Arrange the items as a Markdown table with the columns Row and Line, giving each line its own numbered row and leaving out blank lines. Cover only the lines from the one containing "You are a computer-use agent. 600x402 pixels." through the last line of the items.
Begin SOURCE RECORDS
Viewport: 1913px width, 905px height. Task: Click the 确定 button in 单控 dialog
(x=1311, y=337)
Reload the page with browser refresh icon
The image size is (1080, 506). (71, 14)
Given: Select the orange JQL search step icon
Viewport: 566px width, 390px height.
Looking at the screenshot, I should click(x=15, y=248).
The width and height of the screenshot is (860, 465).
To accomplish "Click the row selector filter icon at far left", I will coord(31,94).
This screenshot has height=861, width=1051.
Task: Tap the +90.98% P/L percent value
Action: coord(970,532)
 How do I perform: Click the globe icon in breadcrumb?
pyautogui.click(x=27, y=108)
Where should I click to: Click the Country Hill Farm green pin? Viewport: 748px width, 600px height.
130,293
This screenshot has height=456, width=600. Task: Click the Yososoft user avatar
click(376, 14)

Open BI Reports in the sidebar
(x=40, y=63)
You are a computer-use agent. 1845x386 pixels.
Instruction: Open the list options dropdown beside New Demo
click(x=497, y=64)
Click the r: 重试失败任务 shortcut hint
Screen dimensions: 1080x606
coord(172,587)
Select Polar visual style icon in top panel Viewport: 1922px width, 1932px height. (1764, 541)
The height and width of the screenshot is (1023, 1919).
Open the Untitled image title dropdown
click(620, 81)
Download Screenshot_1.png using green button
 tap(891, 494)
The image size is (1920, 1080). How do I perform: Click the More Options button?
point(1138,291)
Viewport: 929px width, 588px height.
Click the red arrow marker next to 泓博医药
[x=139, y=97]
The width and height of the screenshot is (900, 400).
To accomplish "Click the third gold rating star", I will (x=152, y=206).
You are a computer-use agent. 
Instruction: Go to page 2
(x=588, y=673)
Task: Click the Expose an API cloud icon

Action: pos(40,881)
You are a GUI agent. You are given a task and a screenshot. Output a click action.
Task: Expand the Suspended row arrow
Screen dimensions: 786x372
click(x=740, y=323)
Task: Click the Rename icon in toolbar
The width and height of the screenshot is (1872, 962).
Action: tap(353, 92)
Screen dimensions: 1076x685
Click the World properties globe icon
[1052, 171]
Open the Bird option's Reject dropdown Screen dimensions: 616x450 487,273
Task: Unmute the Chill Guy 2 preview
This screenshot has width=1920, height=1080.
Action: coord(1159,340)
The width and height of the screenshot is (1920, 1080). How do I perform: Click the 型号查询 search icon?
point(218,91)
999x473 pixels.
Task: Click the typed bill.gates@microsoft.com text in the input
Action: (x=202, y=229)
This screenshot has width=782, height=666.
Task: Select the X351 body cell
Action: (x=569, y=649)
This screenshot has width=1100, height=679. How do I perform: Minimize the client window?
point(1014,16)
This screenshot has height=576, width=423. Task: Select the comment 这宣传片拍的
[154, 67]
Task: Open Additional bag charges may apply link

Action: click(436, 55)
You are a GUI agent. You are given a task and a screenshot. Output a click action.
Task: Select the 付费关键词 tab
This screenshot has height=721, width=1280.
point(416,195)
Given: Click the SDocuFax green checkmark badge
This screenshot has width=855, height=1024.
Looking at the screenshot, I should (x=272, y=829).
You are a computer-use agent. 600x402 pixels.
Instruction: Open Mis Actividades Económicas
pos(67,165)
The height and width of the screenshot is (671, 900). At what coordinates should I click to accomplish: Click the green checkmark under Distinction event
End SOURCE RECORDS
:: TASK ANSWER ::
| Row | Line |
|---|---|
| 1 | You are a computer-use agent. 600x402 pixels. |
| 2 | Instruction: Open Mis Actividades Económicas |
| 3 | pos(67,165) |
| 4 | The height and width of the screenshot is (671, 900). At what coordinates should I click to accomplish: Click the green checkmark under Distinction event |